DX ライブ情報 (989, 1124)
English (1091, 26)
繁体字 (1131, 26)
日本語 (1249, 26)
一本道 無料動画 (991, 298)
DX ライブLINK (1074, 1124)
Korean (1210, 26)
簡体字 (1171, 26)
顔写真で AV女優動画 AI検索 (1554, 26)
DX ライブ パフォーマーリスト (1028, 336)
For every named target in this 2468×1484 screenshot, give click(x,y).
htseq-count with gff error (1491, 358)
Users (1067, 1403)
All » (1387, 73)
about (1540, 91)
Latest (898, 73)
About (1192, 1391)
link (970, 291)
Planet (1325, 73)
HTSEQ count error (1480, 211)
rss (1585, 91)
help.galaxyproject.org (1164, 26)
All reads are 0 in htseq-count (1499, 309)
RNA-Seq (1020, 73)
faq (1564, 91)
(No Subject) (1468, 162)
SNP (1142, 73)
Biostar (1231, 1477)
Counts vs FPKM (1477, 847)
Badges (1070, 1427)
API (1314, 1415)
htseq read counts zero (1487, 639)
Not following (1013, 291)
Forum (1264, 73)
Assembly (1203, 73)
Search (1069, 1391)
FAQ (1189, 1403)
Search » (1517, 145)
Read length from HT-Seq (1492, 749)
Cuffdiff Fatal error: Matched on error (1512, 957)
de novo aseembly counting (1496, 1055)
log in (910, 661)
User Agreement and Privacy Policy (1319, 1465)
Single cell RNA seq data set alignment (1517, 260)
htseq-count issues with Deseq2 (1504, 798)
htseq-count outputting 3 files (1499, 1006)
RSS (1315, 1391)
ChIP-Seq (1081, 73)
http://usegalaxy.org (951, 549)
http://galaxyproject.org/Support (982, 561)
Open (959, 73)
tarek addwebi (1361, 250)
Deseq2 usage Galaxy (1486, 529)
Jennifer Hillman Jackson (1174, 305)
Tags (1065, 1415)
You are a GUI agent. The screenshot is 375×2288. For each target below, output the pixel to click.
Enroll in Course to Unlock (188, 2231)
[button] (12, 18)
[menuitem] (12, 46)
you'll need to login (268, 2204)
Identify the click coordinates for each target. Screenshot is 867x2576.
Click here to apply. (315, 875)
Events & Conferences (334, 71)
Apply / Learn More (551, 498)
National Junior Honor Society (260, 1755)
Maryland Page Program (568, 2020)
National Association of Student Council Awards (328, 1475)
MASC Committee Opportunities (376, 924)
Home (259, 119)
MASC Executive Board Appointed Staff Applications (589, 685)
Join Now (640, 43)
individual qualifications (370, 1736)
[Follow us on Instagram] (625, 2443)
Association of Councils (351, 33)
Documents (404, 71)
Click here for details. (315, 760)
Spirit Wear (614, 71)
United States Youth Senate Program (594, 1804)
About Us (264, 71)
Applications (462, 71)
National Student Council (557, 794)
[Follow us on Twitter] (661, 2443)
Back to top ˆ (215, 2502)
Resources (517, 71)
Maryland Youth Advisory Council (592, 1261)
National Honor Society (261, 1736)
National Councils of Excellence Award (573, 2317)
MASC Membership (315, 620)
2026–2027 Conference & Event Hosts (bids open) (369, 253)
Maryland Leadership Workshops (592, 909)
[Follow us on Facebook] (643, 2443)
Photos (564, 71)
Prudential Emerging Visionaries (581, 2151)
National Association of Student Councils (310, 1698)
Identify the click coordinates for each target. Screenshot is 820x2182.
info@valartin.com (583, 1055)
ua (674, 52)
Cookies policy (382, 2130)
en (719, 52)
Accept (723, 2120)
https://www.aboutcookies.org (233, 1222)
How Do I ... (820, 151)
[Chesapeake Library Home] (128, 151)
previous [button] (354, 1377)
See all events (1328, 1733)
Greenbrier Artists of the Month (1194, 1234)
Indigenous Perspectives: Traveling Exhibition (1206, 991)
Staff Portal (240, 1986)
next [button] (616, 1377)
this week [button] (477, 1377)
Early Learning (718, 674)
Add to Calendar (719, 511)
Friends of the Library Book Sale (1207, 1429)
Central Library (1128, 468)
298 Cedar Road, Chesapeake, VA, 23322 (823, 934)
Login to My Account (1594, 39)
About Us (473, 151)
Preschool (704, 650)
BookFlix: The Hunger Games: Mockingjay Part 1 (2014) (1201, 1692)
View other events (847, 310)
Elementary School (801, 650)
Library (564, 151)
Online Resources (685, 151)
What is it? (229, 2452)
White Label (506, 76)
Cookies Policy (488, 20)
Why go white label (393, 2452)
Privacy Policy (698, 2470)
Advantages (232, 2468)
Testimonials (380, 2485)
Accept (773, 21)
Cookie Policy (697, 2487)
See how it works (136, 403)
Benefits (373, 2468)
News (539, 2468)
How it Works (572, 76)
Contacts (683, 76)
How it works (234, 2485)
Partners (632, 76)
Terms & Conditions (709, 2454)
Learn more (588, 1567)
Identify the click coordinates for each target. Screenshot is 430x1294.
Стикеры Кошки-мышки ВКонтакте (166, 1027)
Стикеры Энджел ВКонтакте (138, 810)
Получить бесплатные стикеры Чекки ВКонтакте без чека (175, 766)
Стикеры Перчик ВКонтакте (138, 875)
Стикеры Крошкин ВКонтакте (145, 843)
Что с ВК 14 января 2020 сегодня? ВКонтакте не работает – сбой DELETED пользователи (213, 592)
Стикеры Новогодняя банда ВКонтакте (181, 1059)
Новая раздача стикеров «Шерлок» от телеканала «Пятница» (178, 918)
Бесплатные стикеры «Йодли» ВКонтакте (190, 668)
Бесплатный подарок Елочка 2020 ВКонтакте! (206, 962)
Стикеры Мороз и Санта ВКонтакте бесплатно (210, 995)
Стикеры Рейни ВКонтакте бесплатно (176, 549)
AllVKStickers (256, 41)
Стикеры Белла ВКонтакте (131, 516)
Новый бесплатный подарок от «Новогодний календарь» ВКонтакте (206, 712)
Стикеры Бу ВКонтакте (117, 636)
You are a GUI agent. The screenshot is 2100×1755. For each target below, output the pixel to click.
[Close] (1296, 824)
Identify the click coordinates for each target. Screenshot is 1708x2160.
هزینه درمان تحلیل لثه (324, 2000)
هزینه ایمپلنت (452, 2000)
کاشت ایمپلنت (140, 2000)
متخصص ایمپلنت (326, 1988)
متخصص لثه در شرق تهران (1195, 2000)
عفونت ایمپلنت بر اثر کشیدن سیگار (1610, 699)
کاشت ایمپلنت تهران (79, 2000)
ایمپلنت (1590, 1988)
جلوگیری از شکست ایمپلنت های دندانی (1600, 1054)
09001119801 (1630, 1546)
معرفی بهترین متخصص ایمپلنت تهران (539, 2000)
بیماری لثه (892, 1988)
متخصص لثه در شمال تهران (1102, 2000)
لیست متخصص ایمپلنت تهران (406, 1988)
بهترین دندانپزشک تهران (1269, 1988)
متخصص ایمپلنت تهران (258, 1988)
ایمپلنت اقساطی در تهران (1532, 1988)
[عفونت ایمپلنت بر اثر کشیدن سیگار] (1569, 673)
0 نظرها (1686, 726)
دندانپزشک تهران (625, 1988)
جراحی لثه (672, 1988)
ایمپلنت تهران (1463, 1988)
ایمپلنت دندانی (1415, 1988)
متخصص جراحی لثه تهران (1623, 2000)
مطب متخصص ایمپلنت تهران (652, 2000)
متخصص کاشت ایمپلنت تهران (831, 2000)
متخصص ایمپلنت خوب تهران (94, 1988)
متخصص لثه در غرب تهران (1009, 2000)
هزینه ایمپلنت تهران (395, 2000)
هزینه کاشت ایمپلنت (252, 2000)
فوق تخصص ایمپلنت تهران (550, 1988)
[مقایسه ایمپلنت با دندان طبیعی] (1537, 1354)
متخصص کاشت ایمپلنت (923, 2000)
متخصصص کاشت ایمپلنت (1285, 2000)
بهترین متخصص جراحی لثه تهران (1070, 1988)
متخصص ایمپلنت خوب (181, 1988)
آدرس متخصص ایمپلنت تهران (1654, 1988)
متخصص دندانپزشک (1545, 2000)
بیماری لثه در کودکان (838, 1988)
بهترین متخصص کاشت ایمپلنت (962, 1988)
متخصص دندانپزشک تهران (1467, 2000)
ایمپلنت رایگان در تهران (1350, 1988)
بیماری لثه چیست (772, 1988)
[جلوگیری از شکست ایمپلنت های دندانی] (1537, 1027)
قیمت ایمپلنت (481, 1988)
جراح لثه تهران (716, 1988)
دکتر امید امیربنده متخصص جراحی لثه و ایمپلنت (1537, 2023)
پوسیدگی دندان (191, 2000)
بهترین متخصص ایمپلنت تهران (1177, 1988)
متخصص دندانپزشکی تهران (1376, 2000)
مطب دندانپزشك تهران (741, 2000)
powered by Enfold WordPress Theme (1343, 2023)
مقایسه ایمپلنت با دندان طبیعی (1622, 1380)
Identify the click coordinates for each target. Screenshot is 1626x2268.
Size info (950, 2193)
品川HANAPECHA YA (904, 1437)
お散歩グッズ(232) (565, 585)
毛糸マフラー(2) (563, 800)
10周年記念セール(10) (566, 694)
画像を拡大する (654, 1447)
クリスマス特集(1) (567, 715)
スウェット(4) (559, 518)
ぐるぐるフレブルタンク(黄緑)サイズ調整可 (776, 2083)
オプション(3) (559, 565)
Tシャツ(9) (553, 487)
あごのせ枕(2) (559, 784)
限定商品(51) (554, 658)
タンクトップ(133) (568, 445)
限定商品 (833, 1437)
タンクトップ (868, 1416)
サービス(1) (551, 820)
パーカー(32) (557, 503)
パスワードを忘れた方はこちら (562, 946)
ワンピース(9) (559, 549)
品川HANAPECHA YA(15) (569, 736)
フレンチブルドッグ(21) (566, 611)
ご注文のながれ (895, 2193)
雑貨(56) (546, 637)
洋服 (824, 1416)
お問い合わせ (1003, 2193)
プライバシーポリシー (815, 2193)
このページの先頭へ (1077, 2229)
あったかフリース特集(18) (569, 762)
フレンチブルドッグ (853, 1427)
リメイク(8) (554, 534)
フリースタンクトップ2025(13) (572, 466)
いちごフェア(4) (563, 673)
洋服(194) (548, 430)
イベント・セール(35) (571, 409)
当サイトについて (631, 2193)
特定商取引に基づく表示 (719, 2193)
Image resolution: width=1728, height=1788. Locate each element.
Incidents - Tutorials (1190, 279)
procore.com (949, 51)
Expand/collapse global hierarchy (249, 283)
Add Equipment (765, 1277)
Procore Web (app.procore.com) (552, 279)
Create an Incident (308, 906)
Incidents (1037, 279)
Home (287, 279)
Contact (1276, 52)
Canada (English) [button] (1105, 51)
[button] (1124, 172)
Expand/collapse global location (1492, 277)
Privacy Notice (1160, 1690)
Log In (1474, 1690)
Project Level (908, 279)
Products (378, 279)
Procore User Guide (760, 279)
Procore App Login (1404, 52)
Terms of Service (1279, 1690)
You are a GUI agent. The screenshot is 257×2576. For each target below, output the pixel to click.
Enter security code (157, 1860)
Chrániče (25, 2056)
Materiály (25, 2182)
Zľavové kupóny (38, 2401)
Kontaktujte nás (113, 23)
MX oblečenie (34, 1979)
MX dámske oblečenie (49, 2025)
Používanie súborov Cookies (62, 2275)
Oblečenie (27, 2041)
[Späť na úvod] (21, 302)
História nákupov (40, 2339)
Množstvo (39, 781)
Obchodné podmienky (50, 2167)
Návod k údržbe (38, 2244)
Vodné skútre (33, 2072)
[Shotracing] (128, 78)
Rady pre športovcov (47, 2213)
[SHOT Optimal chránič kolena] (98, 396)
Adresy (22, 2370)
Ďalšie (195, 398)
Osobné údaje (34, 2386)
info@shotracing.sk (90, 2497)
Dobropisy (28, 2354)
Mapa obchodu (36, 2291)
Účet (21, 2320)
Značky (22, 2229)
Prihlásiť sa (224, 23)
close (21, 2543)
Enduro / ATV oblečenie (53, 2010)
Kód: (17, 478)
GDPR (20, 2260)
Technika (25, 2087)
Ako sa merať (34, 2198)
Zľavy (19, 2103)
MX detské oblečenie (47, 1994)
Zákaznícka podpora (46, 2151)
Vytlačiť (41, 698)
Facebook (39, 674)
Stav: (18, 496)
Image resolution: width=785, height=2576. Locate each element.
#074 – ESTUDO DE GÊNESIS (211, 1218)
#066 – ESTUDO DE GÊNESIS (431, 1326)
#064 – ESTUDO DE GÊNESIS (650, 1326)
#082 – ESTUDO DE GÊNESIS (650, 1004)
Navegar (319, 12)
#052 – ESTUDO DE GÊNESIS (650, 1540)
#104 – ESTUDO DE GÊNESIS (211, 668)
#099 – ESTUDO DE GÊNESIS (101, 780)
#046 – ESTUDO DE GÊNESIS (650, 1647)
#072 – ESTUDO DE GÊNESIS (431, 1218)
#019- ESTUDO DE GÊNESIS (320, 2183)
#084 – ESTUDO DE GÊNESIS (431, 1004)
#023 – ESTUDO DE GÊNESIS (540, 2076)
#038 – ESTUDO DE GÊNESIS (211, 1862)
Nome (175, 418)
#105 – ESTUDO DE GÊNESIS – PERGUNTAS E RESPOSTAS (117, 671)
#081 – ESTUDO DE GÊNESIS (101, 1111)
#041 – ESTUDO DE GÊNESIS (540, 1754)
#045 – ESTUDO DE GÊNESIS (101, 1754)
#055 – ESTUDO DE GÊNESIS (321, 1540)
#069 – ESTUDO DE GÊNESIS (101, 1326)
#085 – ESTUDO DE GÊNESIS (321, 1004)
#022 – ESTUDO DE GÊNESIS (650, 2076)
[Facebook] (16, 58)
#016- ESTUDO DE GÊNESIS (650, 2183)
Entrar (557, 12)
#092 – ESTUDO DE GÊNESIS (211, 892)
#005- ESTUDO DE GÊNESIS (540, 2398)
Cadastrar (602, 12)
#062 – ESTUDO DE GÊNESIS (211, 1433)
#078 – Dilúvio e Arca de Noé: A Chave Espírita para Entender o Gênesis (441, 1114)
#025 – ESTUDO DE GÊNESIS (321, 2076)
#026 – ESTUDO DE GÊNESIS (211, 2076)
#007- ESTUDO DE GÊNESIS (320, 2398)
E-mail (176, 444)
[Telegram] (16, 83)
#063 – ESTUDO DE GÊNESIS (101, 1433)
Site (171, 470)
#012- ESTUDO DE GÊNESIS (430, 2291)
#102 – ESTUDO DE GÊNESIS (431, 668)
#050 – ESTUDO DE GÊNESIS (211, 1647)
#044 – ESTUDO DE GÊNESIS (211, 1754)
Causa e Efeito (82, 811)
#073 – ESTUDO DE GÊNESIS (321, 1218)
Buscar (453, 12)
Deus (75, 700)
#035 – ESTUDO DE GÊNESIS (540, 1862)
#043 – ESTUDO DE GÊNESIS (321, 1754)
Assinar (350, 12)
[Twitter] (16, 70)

○ ○ ○ ○ ○ ○ ○

* Directions *
From the data above, output exactly the lines between the one containing "#045 – ESTUDO DE GÊNESIS (101, 1754)" and the one containing "#044 – ESTUDO DE GÊNESIS (211, 1754)", counting both of them.

* Answer to the exercise *
#045 – ESTUDO DE GÊNESIS (101, 1754)
#055 – ESTUDO DE GÊNESIS (321, 1540)
#069 – ESTUDO DE GÊNESIS (101, 1326)
#085 – ESTUDO DE GÊNESIS (321, 1004)
#022 – ESTUDO DE GÊNESIS (650, 2076)
[Facebook] (16, 58)
#016- ESTUDO DE GÊNESIS (650, 2183)
Entrar (557, 12)
#092 – ESTUDO DE GÊNESIS (211, 892)
#005- ESTUDO DE GÊNESIS (540, 2398)
Cadastrar (602, 12)
#062 – ESTUDO DE GÊNESIS (211, 1433)
#078 – Dilúvio e Arca de Noé: A Chave Espírita para Entender o Gênesis (441, 1114)
#025 – ESTUDO DE GÊNESIS (321, 2076)
#026 – ESTUDO DE GÊNESIS (211, 2076)
#007- ESTUDO DE GÊNESIS (320, 2398)
E-mail (176, 444)
[Telegram] (16, 83)
#063 – ESTUDO DE GÊNESIS (101, 1433)
Site (171, 470)
#012- ESTUDO DE GÊNESIS (430, 2291)
#102 – ESTUDO DE GÊNESIS (431, 668)
#050 – ESTUDO DE GÊNESIS (211, 1647)
#044 – ESTUDO DE GÊNESIS (211, 1754)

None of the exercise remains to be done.